Ya se marchaba, cuando de repente Vienna lo llamó:

—¡Señor Da Scola!

Giovanni se volvió, sorprendido.

—¿Cómo habéis encontrado el chocolate?

—¡Divino!

—Me alegro mucho. Volved cuando queráis.

Giovanni le dio las gracias y bajó la escalera, cogió su capa y avanzó hacia la gran puerta que daba al canal, donde una góndola esperaba. De pronto cambió de opinión y se volvió hacia el sirviente que lo acompañaba.

—¿No hay otra salida que dé a la calle? Tengo ganas de desentumecer las piernas.

—Por supuesto, señor.

El lacayo precedió a Giovanni y lo condujo hacia una pequeña puerta de madera que daba a un minúsculo pasaje.

Cuando el lacayo hubo cerrado la puerta y se fue a avisar al gondolero de que no siguiera esperando, Giovanni miró a su alrededor. Vio que la callejuela, cuya estrechez no debía permitir que dos hombres se cruzaran, desembocaba en el Gran Canal y bordeaba un lado entero del palacio. Levantó la cabeza y vio que en todos los pisos había varias ventanas que daban a la calle. En el tercero y último resplandecía una pequeña ventana que, por la idea que se había hecho de la distribución del palacio, debía de servir de ventilación para el dormitorio o el cuarto de baño de Elena. Turbado por ese descubrimiento, recorrió unos doscientos metros de calle hasta desembocar en una ancha arteria. Giró a la izquierda en la calle San Samuele y, con el corazón rebosante de alegría, se perdió en las callejuelas del barrio de San Marco.

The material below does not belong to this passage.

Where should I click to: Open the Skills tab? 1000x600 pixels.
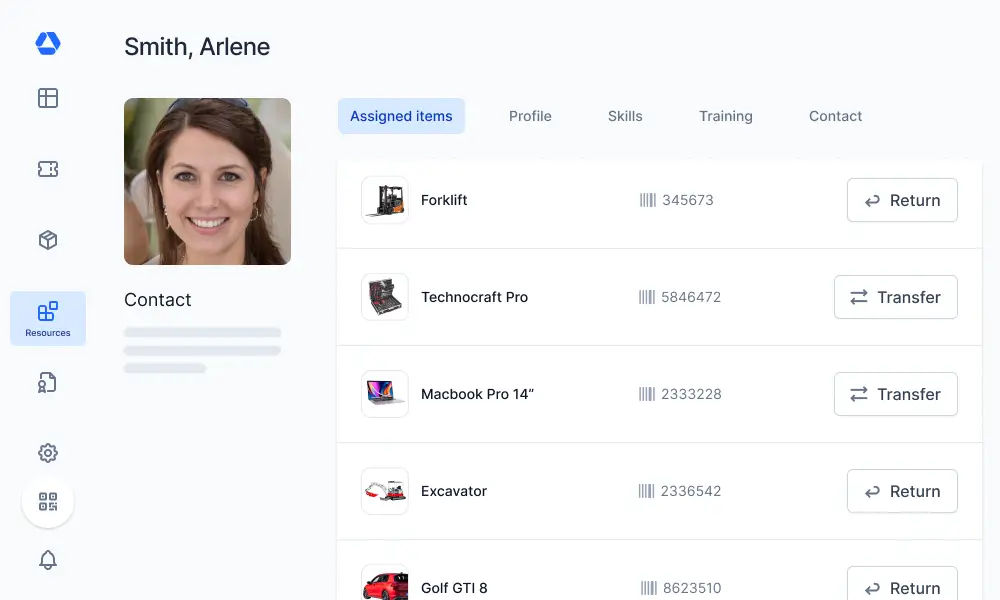(625, 116)
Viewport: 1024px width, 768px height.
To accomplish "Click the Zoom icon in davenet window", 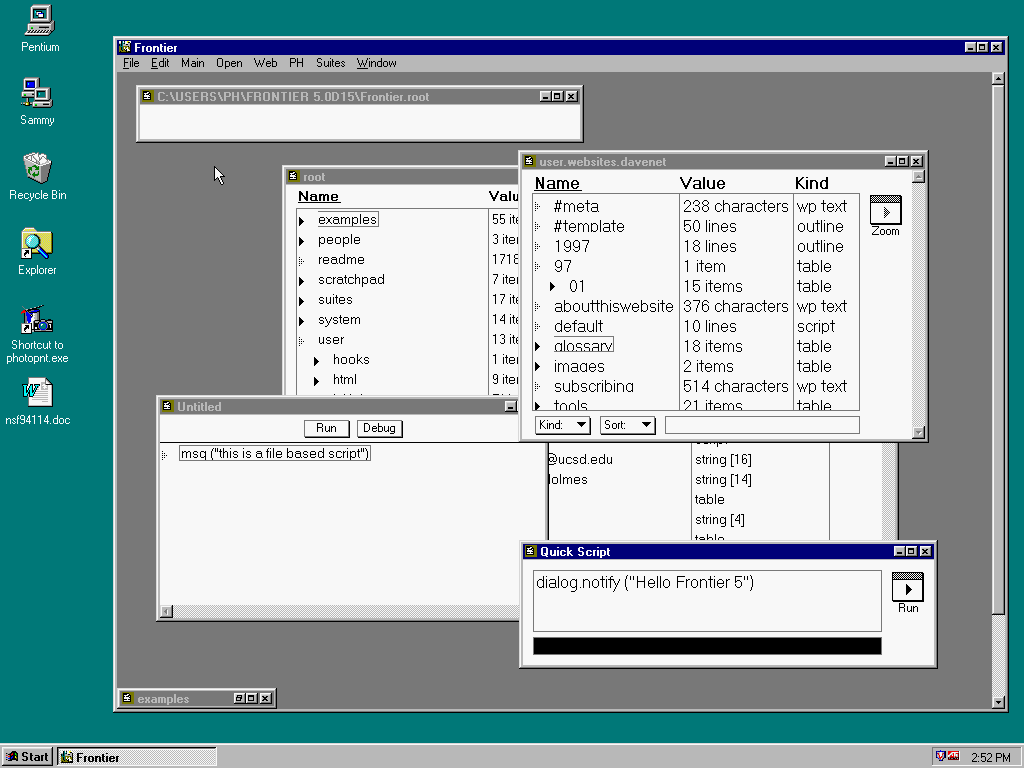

Cuando llegó al palacio Priuli, el día empezaba a declinar. Subió rápidamente a su habitación, se quitó con presteza la capa y las calzas y abrió el armario. Sacó sus tablas astronómicas y se puso de inmediato a trabajar. Cuando hubo terminado de trazar la carta astral de Elena, permaneció un largo momento en silencio, totalmente absorto en sus reflexiones.

—¡Es increíble! —acabó por murmurar.

En ese instante, Marinella, la sirvienta, llamó a su puerta para invitarlo a ir a la mesa.